EL GENIO Y LA FURIA (II)

Hay una frase de Julio Nudler que, tal vez, sintetice la dimensión de Astor Piazzolla en la historia del tango, al tiempo que describe lo que ha estado ocurriendo después: -Piazzolla no es sólo el músico de tango más célebre del mundo, sino también un compositor cultivado por notables concertistas internacionales, conjuntos de cámara y sinfónicas (…)
By Antonio Pippo

Hay una frase de Julio Nudler que, tal vez, sintetice la dimensión de Astor Piazzolla en la historia del tango, al tiempo que describe lo que ha estado ocurriendo después: -Piazzolla no es sólo el músico de tango más célebre del mundo, sino también un compositor cultivado por notables concertistas internacionales, conjuntos de cámara y sinfónicas (…) Es posible que haya llevado el tango hasta sus límites (…) A quienes lo siguieron y vinieron después, les legó el problema de sustraerse de su influencia y encontrar un nuevo rumbo. Pero hasta ahora es sólo una colección de intentos, algunos importantes aunque insuficientes”.
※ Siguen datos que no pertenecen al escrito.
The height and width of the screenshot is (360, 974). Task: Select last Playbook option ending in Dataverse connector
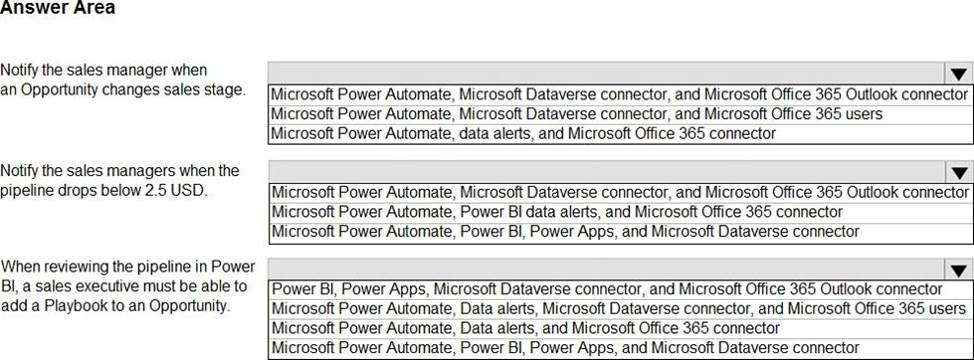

Si bien quiso mucho a Troilo, sus mayores admiraciones musicales fueron destinadas a Alfredo Gobbi (hijo), “el violín romántico del tango”, que lo influyó particularmente en la concepción moderna de las melodías, con la incorporación de matices del clasicismo romántico, y –en especial- el renovador Pugliese, del que Raúl Garello ha afirmado que prefiguró al Piazzolla más moderno pero tanguero al fin a través de una trilogía de la década de 1940: “Negracha”, Malandraca” y “La yumba”; el propio Astor admitió que su peculiar marcación rítmica para la orquestación, así como sus transformaciones contrapuntísticas, se inspiraron en el primero de esos tangos de don Osvaldo. Es más: hubo entre ellos un respeto inalterable, sostenido a través del tiempo; Pugliese hizo espléndidas grabaciones de varias obras de Piazzolla –“El cielo en las manos”, “Marrón y azul”, “Zum”, “Verano porteño”, “Balada para un loco” y “Adiós Nonino” (de 1959, réquiem por la muerte del padre) mientras Astor llevó al disco el iniciático “Negracha” y el ilustre “Recuerdo”. Además, tocaron la misma noche en un teatro de Holanda, cerrando la presentación juntos con “Adiós Nonino” y “La yumba”.

Ahora bien: la renovación piazzolleana del tango, que incluyó aportes de la música clásica e incluso del jazz tradicional, es la obra de un genio pero también en ella hay furia. ¿De dónde viene esa tensión, esa ansiedad, hasta esa agresividad expresada instrumentalmente y en las actitudes? ¿Sólo de la incomodidad por las críticas de los tradicionalistas? No, no. Tal vez la respuesta esté en otra parte. Ya maduro, Astor confesó: -Mi infancia la viví en un  barrio violento, porque existía hambre y bronca. Crecí viendo todo eso. De todas maneras, Nueva York, la calle Ocho, Al Jolson, Gershwin, Sophie Tucker cantando en el “Orpheum”, un bar en la esquina de nuestra casa… Todo eso, más la violencia, está en mi música, en mi vida, en mis relaciones, en mi conducta.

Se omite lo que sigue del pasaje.